## EXERCISE DIRECTIONS
Return the records as they stand. No picture is to be included.

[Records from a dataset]
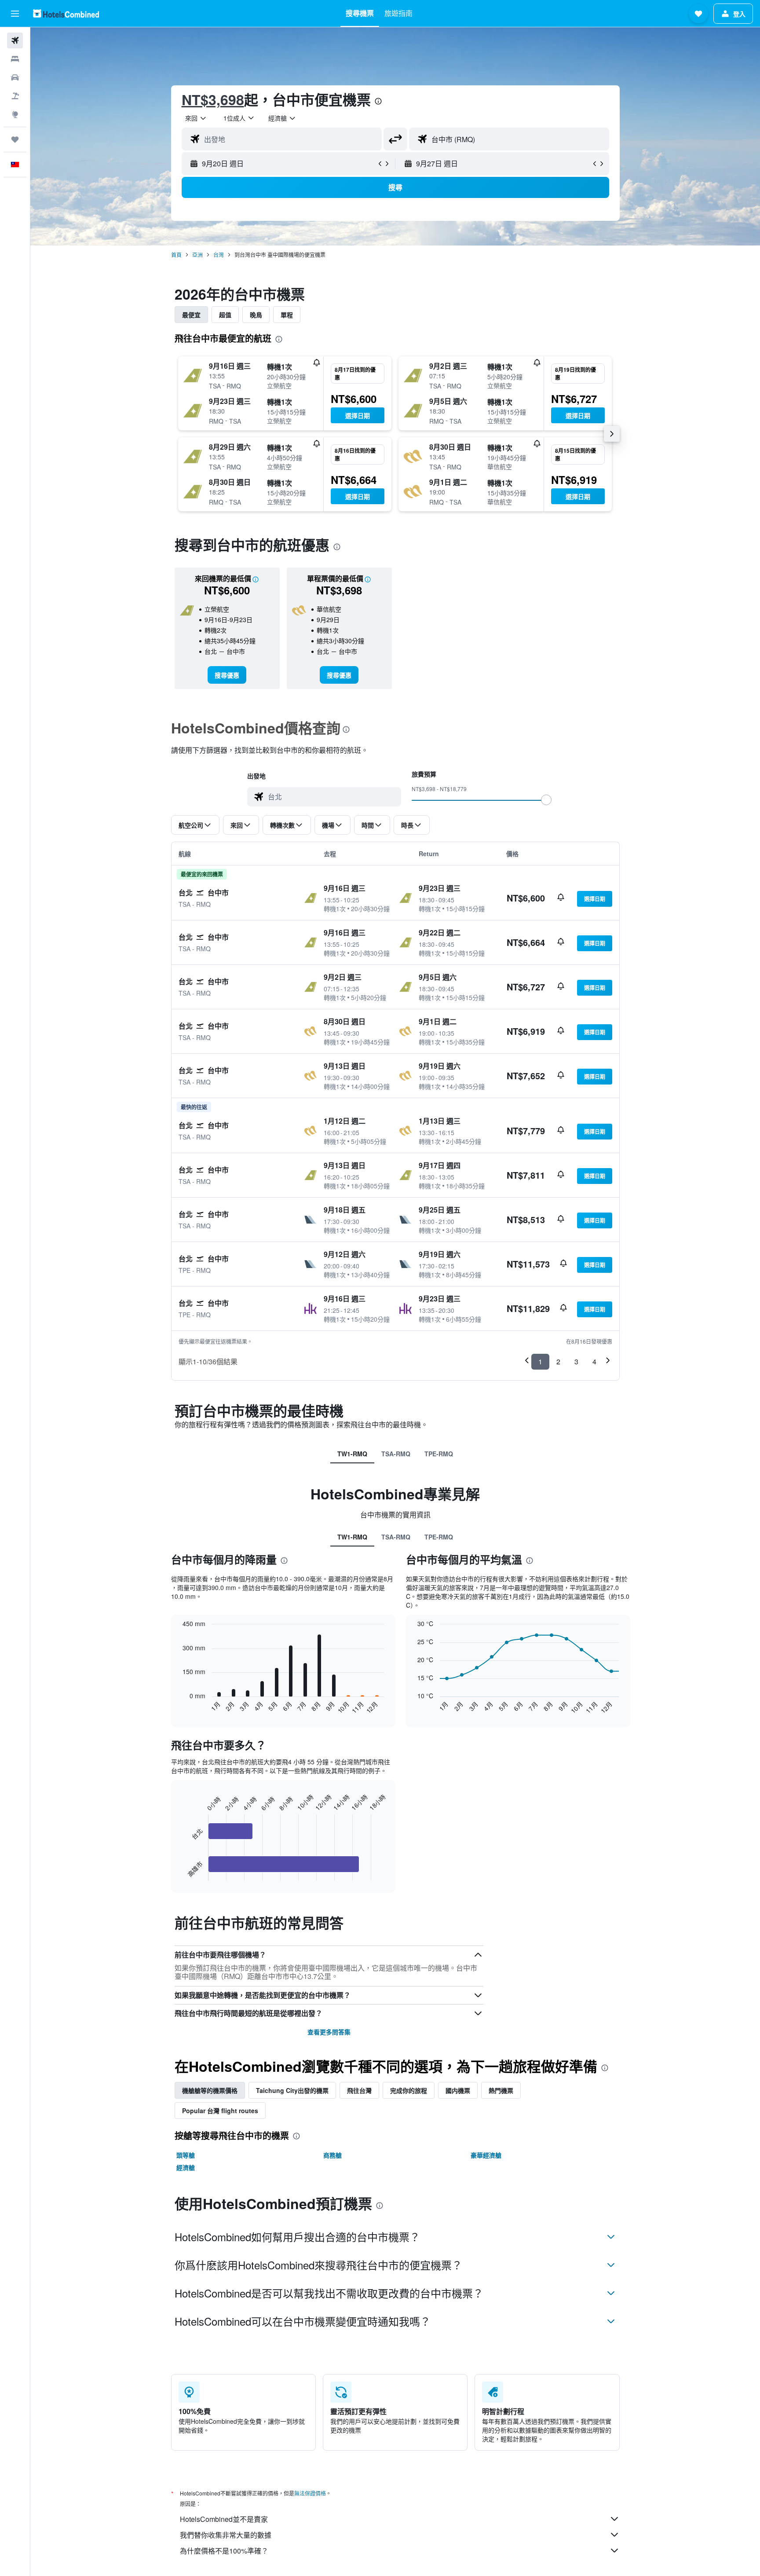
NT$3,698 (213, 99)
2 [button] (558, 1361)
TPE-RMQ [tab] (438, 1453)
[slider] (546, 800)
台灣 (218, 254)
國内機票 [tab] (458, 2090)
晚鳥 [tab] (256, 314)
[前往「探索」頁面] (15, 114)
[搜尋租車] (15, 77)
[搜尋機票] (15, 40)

## RESULT BELOW
NT$3,698 (213, 99)
2 [button] (558, 1361)
TPE-RMQ [tab] (438, 1453)
[slider] (546, 800)
台灣 (218, 254)
國内機票 [tab] (458, 2090)
晚鳥 [tab] (256, 314)
[前往「探索」頁面] (15, 114)
[搜尋租車] (15, 77)
[搜尋機票] (15, 40)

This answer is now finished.